Illinois Department of Corrections
Prisoners planting the garden at the Du Quoin Impact Incarceration Program, often referred to as a boot camp.

Illinois lawmakers want to divert more people convicted of crimes from prison to boot camp.

Legislation being considered in the Illinois Senate would let Department of Corrections officials decide who gets to go.

That’s currently left up to the sentencing judge. But the department said the state’s two boot camps — in Du Quoin and Dixon Springs — are at just 12 percent of capacity.

Supporters argue boot camps, formally called impact incarceration programs, offer more services than prison, including education, job skills and hygiene training.

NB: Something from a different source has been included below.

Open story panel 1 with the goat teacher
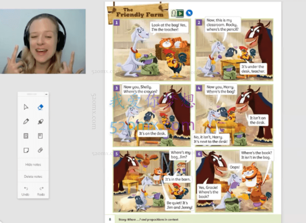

State Rep. Terri Bryant, a Republican from Murphysboro, said people can also get out sooner.

“They are trading off sometimes a long sentence — several years — for 18 months at a boot camp,” Bryant said. “There are a lot of good qualities about the boot camps and we want to get those beds filled so we can move some folks out a little bit quicker.”

To qualify, offenders must be no older than age 35, have a sentence of less than eight years and pass a screening for physical and mental fitness. Prior record is also considered. Certain offenses — like class X felonies, some violent crimes and sexual assault — are excluded.

Under the legislation, a judge could still stop someone from going to boot camp if they specifically prohibit it during sentencing.

The legislation is House Bill 3168.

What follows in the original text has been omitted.